Norway expels 15 Russian diplomats suspected of spying

COPENHAGEN, Denmark (AP) – Norway’s government said Thursday that it was expelling 15 Russian diplomats from the country, saying they were suspected of spying while working at the Russian Embassy in Oslo.

Foreign Minister Anniken Huitfeldt said the move was “an important measure to counter and reduce the scope of Russian intelligence activities in Norway, and thereby secure our national interests.”

The Russians declared persona non grata “must leave Norway within a short time,” Huitfeldt said, adding: “We will not grant visas to intelligence officers who apply for a visa to Norway.”

The minister declined to say whether the government was acting in response to a specific incident, referring questions to Norway’s domestic security agency PST for details. The government said the activities of the expelled diplomats were “incompatible with their diplomatic status.”

“We are not talking about regular diplomats, but intelligence officers under diplomatic cover. Their activities are a threat to Norwegian interests,” Huitfeldt said.

The Russian Foreign Ministry said Moscow would respond in kind to Norway’s action, Russia’s Tass and RIA Novosti news agencies reported.

Huitfeldt reacted during an afternoon news conference, saying: “Russia has no reason to respond. We have Norwegian diplomats stationed in Russia, but none of them are undercover intelligence officers.”

She called Russia “an unpredictable neighbor” and “many European countries in the past year have expelled hundreds of Russian intelligence officers under diplomatic cover.”

At the same time, she stressed that the government in Oslo wants “normal diplomatic relations with Russia, and that Russian diplomats are welcome in Norway”

“We do not want people who claim they are diplomats and who are actually are intelligence officers,” she said. “We cannot accept that.”

NATO-member Norway has a 198 kilometer-long (123-mile) border with Russia in the Arctic.

Norwegian newspaper VG said expulsions would reduce the number of staff members at the Russian missions in Norway – the embassy in Oslo and the consulates in Kirkenes and Barentsburg from about 40 people to about 25.

Barentsburg, which is located on the remote Arctic archipelago of Svalbard, is a Russian coal-mining town of about 500 people.

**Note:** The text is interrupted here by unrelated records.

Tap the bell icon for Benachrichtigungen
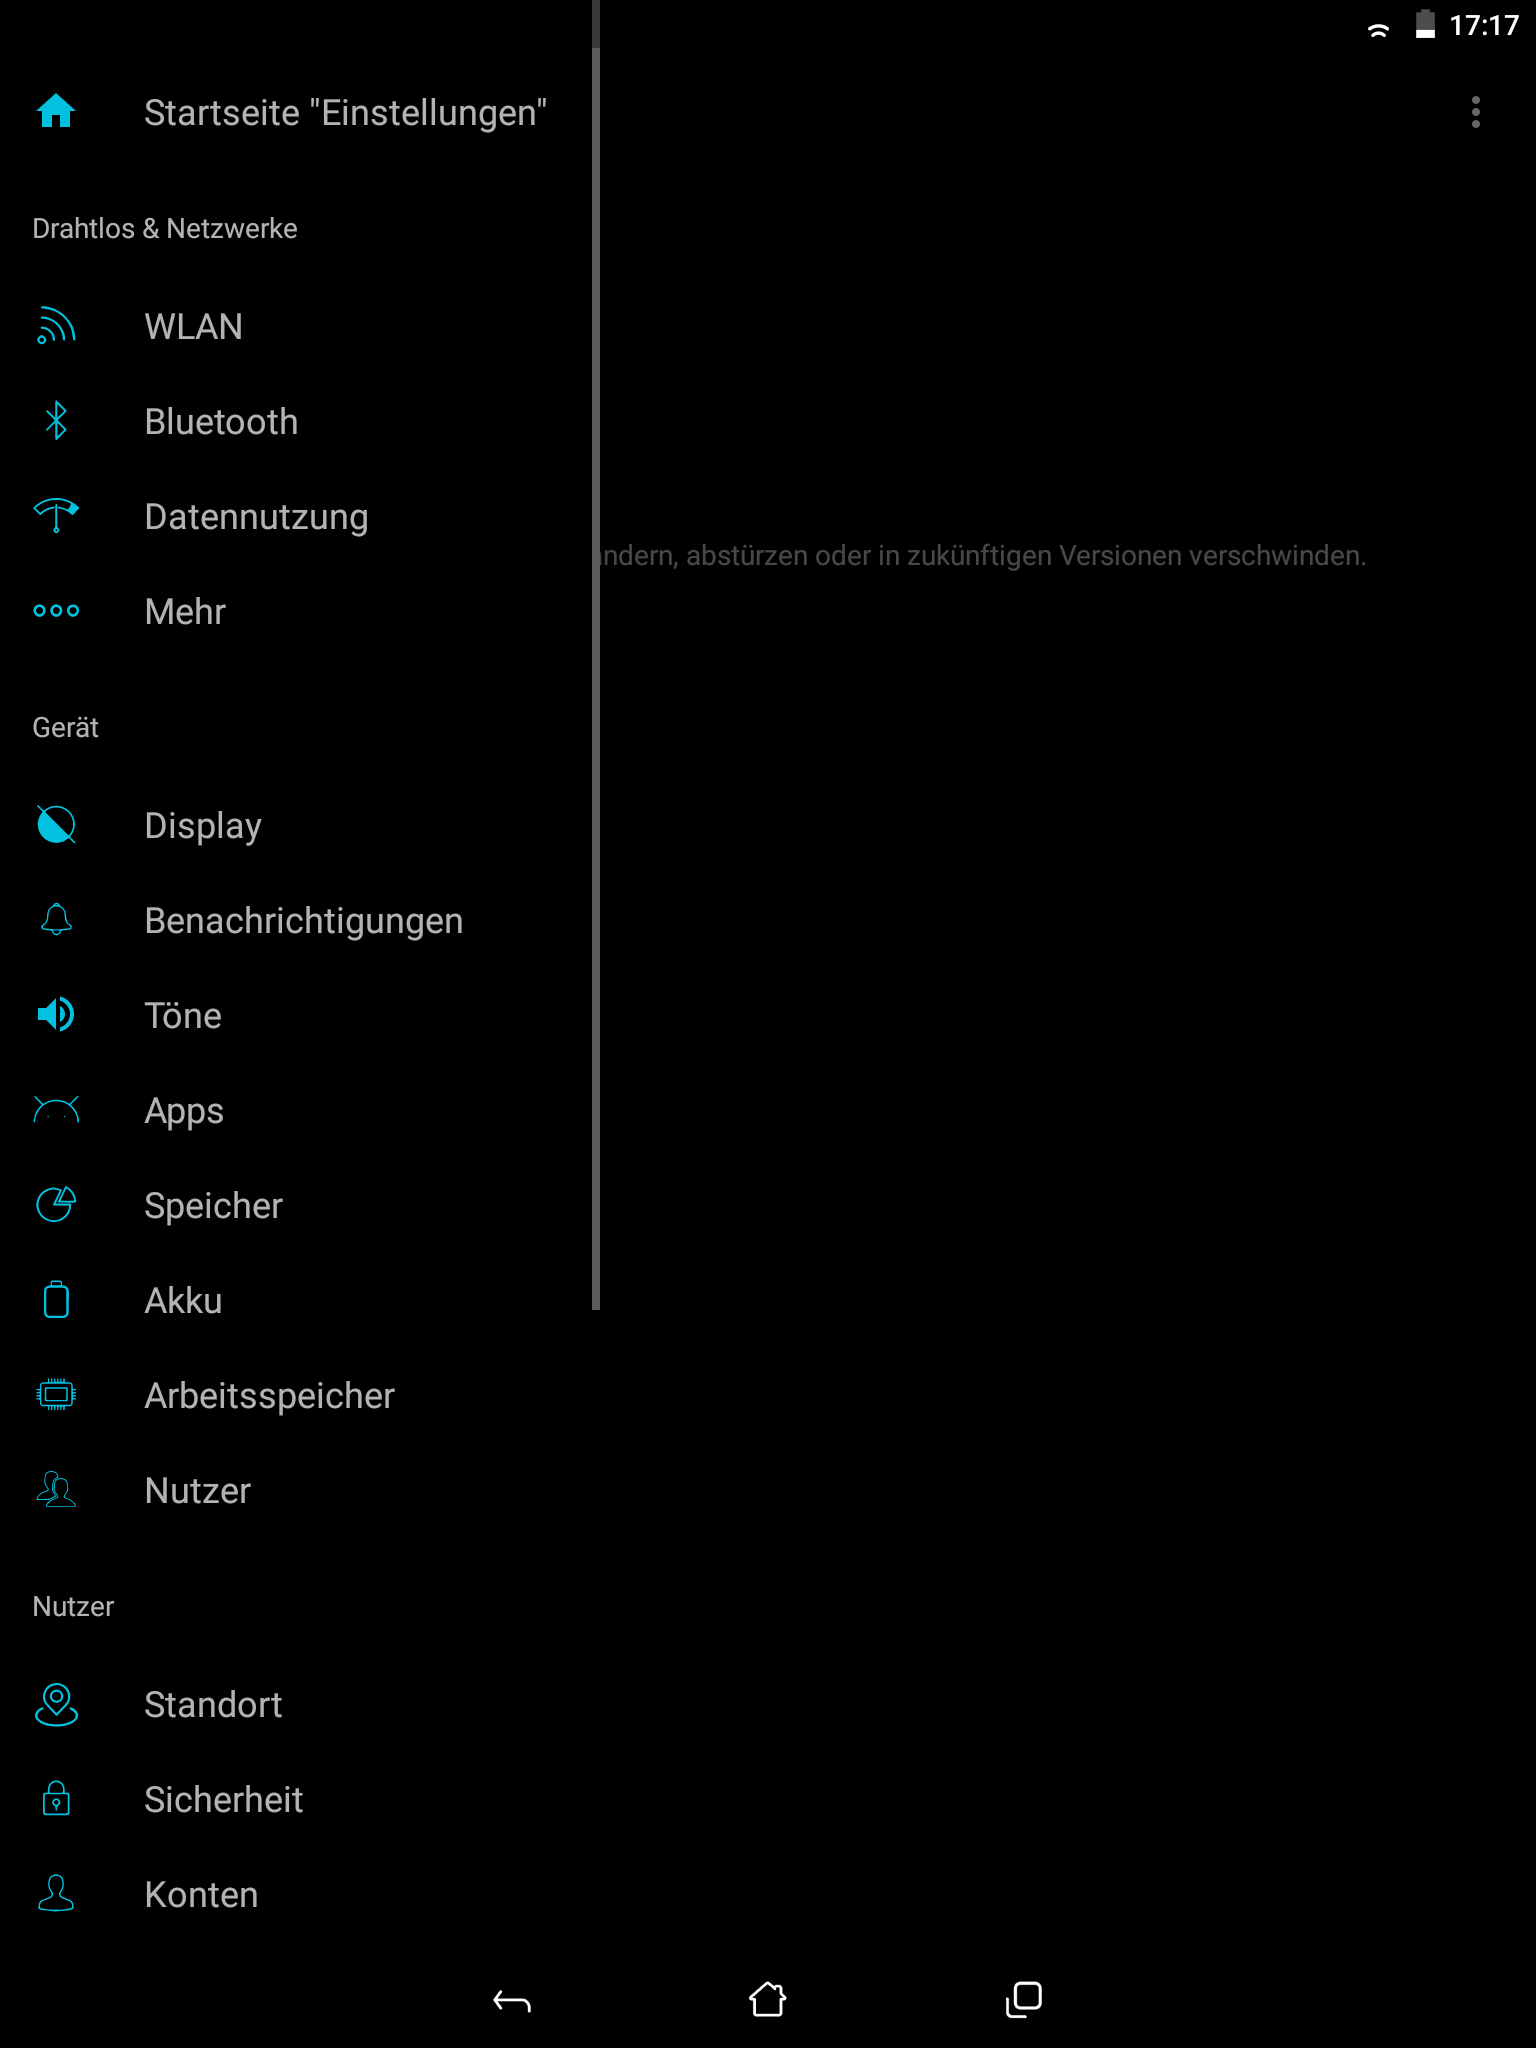This screenshot has height=2048, width=1536. pos(56,920)
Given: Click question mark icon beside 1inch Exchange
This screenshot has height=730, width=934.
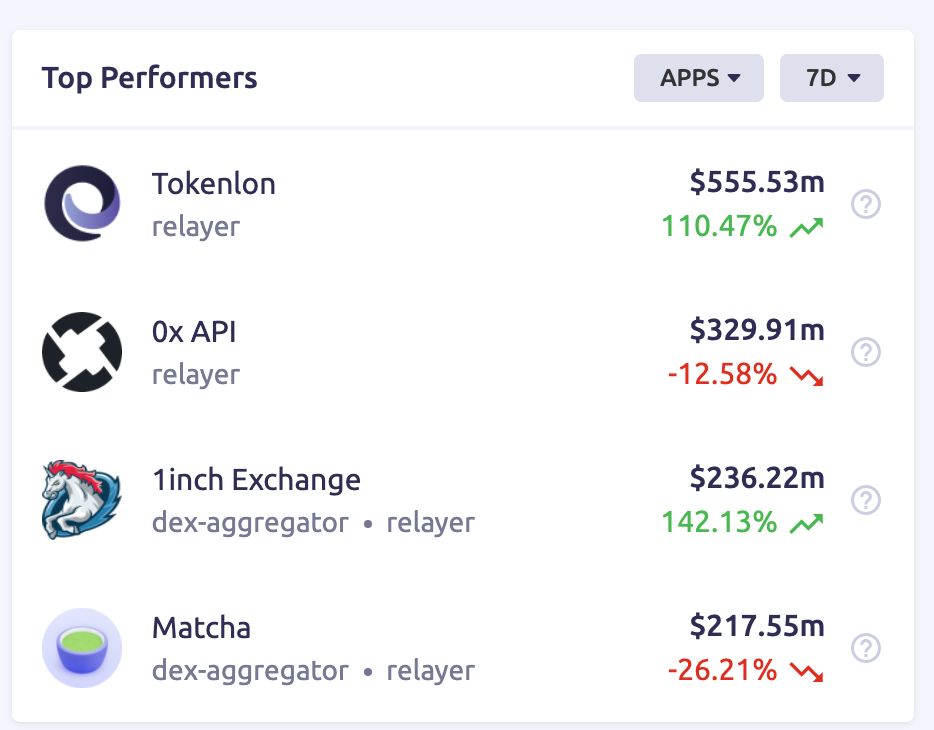Looking at the screenshot, I should (865, 500).
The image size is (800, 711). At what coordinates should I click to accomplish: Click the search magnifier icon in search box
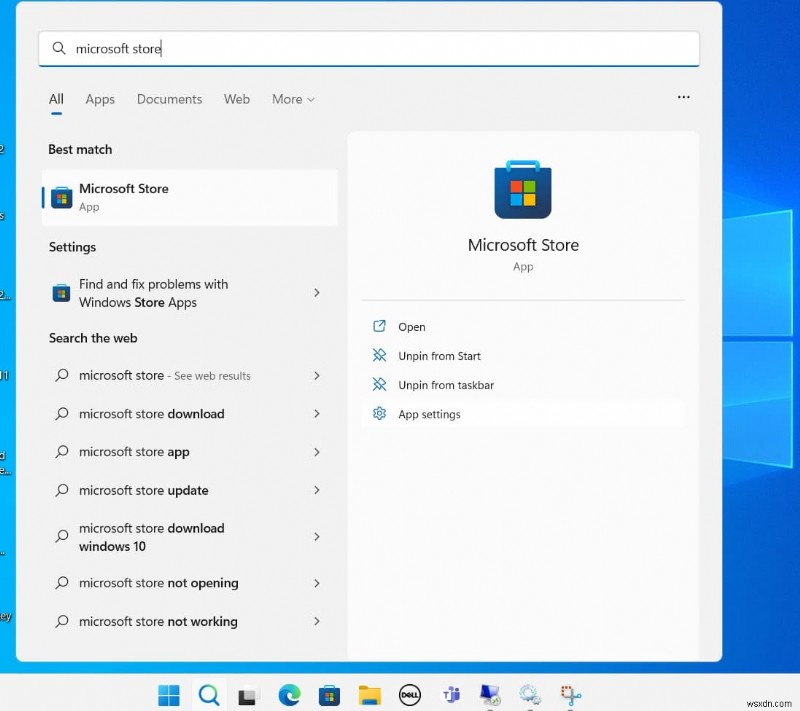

Under a 1920 treaty, Norway has sovereignty over the archipelago but other signatory countries have rights to explore its natural resources.

A year ago, Norway expelled three Russian diplomats it identified as intelligence officers.

A man whom the Norwegian Police Security Service alleged used a false name and identity while actually working for one of Russia’s intelligence services also was arrested last year. He is awaiting trial in Norway.